Usted está aquí: domingo 10 de septiembre de 2006 Opinión El fantasma de la otredad

Bárbara Jacobs

El fantasma de la otredad

¿Existe D.L.H.? ¿Añadiría a mi probable infracción y descrédito, o quizá más bien a su mérito, escribir el nombre de esta periodista con todas sus letras? El caso no se originó mañana sino un lunes de los pasados en los momentos en que yo apagaba mi máquina y me disponía a empacarla para volver de mi cabaña en el campo a mi casa en la ciudad a trabajar, es decir, a continuar trabajando. La aparición de un aviso de correo en la pantalla me interrumpió. No lo habría atendido si su procedencia no hubiera sido la de un popular diario del país, de los dos o tres cuya consulta se recomienda no desdeñar a quien busca informarse según una y otras políticas editoriales. Lo cierto es que al abrir el correo del que hablo me encontré con una invitación demasiado atractiva para rechazarla sin remordimientos.

Los filósofos del saber vivir recomiendan para no sumirse en el desentendimiento no dejar de vincularse con el exterior. No recuerdo las razones con que fundamentan su consejo, pero desde que lo hice mío he procurado seguirlo en toda su amplitud. De manera que en este sentido agradecí la mano tendida de D.L.H. y me dispuse a contestar mi parte de su encuesta.

De entonces a ahora han pasado muchas semanas y no me he enterado de que ella la recogiera en el periódico desde el cual la solicitó ni, por cualquier circunstancia imprevista, tampoco en ningún otro. Y, dado que por lo que hace a capacidad de trabajo efectivo soy pobre, ha llegado el momento en que debo ceder a la necesidad de retomar el tema con el que D.L.H. me estimuló a reflexionar y recoger en mi modesto espacio el desarrollo que yo le di al asunto todavía bajo la fuerza del entusiasmo.

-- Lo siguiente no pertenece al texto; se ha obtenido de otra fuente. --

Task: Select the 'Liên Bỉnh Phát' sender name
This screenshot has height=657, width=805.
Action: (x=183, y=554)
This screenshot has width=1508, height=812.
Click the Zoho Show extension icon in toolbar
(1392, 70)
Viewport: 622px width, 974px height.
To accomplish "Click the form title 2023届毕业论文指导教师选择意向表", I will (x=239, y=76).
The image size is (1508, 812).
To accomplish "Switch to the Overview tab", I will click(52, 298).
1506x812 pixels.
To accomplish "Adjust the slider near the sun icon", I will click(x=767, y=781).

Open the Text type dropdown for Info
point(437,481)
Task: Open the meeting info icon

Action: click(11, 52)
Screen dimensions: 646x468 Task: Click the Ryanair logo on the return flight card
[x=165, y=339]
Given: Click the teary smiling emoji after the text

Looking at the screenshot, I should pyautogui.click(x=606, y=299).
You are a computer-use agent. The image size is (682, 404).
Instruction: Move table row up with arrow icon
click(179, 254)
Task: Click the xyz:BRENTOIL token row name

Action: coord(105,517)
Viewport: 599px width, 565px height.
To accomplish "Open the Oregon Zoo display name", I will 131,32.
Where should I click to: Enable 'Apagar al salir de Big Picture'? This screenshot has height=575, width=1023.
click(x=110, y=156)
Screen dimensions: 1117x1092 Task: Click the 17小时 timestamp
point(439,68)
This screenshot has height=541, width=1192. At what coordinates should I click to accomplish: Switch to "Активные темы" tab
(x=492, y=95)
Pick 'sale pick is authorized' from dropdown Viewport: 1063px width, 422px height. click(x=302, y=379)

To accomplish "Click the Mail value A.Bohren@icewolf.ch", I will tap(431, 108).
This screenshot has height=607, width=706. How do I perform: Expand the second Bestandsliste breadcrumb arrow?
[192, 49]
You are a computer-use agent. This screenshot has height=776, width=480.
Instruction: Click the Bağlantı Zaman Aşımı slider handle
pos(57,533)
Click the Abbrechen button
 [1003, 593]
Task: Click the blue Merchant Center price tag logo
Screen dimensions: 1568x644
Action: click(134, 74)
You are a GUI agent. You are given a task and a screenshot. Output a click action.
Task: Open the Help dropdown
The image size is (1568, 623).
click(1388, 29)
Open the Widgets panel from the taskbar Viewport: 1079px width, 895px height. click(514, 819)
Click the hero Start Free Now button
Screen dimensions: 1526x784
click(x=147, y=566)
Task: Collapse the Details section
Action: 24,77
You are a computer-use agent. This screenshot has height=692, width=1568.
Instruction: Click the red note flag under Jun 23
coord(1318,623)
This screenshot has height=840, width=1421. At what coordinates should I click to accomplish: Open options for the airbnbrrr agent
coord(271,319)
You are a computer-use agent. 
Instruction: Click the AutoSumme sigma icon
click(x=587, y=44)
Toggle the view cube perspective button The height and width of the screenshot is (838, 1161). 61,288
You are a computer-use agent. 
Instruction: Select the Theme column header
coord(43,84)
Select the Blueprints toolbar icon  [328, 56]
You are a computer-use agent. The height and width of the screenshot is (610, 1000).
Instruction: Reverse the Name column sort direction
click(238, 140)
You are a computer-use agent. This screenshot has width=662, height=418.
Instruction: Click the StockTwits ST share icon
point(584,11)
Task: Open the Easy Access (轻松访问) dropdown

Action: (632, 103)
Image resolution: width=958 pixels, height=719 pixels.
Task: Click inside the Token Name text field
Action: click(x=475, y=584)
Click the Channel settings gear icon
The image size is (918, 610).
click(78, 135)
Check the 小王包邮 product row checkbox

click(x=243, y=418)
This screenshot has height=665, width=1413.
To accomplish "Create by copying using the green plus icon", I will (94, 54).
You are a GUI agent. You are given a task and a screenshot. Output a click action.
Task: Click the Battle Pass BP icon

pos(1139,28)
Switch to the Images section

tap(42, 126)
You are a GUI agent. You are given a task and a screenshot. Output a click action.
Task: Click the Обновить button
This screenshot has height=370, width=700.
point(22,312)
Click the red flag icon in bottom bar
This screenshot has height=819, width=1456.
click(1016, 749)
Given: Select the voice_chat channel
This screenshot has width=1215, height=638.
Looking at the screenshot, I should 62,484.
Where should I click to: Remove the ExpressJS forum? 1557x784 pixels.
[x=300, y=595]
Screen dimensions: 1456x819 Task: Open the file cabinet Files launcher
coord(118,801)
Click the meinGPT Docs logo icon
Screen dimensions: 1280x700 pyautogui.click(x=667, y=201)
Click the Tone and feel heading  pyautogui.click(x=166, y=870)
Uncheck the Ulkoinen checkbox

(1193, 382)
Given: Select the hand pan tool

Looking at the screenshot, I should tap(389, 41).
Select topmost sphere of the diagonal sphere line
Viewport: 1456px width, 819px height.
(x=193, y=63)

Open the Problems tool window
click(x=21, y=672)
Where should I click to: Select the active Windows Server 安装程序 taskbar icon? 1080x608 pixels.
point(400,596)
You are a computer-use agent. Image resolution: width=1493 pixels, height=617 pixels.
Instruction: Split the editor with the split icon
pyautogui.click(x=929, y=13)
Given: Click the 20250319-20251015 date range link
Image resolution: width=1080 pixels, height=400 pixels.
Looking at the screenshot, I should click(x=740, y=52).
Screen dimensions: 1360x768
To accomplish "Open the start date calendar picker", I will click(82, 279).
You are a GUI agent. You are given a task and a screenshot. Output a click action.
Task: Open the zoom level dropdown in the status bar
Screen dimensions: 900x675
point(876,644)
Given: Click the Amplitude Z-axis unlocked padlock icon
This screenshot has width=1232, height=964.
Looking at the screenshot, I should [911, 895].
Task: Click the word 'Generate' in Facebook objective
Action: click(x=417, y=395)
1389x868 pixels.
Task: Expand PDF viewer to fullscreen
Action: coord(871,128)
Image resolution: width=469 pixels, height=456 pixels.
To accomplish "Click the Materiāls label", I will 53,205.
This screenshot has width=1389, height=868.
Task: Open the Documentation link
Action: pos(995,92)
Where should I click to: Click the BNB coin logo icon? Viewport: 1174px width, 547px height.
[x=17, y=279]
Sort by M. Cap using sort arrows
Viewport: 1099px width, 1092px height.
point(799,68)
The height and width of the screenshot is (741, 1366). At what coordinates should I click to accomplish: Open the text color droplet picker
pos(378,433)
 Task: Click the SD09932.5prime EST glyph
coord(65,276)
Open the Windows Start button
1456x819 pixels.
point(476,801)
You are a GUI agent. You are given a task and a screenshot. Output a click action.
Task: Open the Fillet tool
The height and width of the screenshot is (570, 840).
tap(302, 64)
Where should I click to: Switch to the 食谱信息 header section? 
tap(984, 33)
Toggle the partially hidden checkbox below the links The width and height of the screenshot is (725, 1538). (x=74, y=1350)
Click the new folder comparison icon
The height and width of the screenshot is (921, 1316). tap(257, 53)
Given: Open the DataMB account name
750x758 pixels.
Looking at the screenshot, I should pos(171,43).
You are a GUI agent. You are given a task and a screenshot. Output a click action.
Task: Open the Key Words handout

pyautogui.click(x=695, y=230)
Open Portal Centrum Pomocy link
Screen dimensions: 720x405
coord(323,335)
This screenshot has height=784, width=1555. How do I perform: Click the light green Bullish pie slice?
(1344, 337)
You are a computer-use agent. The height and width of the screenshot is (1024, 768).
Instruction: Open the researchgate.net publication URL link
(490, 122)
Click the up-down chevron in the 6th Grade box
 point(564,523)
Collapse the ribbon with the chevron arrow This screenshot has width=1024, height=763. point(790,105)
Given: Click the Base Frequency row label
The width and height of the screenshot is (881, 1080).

D.L.H. preguntaba qué hacía yo con los libros que me llegaban "de amigos, jóvenes autores o admiradores" y que desde mi punto de vista eran muy malos o no tenían calidad como para ocupar los estantes de mi biblioteca. ¿Me venía a la memoria alguna experiencia bochornosa?

Aparte de agradecerle que hubiera contemplado incluir mis reflexiones en su artículo futuro, cuyo asunto le confié que formaba parte de mis propios intereses, le contesté con el corazón en la mano que me encantaba recibir libros. Es más, anoté, a medida que pasa el tiempo confirmo cada vez con mayor conocimiento de causa el viejo tópico de que "No hay libro malo". Me gusta tenerlos y sueño con acomodarlos, cosa esta última que a la fecha no he logrado del todo y que me pregunto si de hecho lograré alguna vez. ¿Es que llega uno de verdad a completar en la vida por lo menos uno de los proyectos que tiene en mente?

Lo cierto es que entre las anécdotas inconfesables que dan perspectiva a mis palabras recuerdo una lo suficientemente radical para contarla de manera fidedigna aunque, por lo que hace a las identidades y otros detalles, por supuesto que de manera un tanto disfrazada. Un día recibí un libro de una crítica francesa. A pesar de que ella era de la tercera edad, el impreso era su primero y me lo enviaba con una dedicatoria que reflejaba su comprensible orgullo. El trabajo consistía en la reunión de críticas suyas sobre las diez (¿o eran cien?) escritoras mexicanas más destacadas del momento cuyos retratos, en blanco y negro, de frente despejada y tamaño infantil, se alineaban de izquierda a derecha y de arriba abajo en la portada azul con tipografía color de rosa.

Al no ver mi cara entre las de mis colegas ni leer mi nombre ni siquiera como alusión en el nutrido índice onomástico que el tomo incluía, después de pisotear el volumen sobre la acera de la calle desgarré las tapas y todas las páginas impresas y, tras hacerlas trizas, arrojé el montón de papel en donde me pareció que pertenecía, el basurero público que encontré oportunamente en la esquina de la oficina de correos del barrio donde vivo y en donde minutos antes había recogido con ilusión el paquete.

Como al parecer mi respuesta agradó a D.L.H. al grado de haberle provocado risa, insistió en querer averiguar más. Recordando a Elio, el niño indígena al que le amputaron un pie, que lloró en la primera sesión de rehabilitación y rió en la segunda, y que explicó que, ya que llorar no detenía el dolor, se había decidido por la risa, hice saber a D.H.L. que, desde que advertí que la razón no era la respuesta más adecuada ante el caos, yo también reía.

Pero me reservo para otra ocasión contestar los interrogantes que mis nuevas respuestas despertaron en la curiosidad de la fantasmagórica periodista.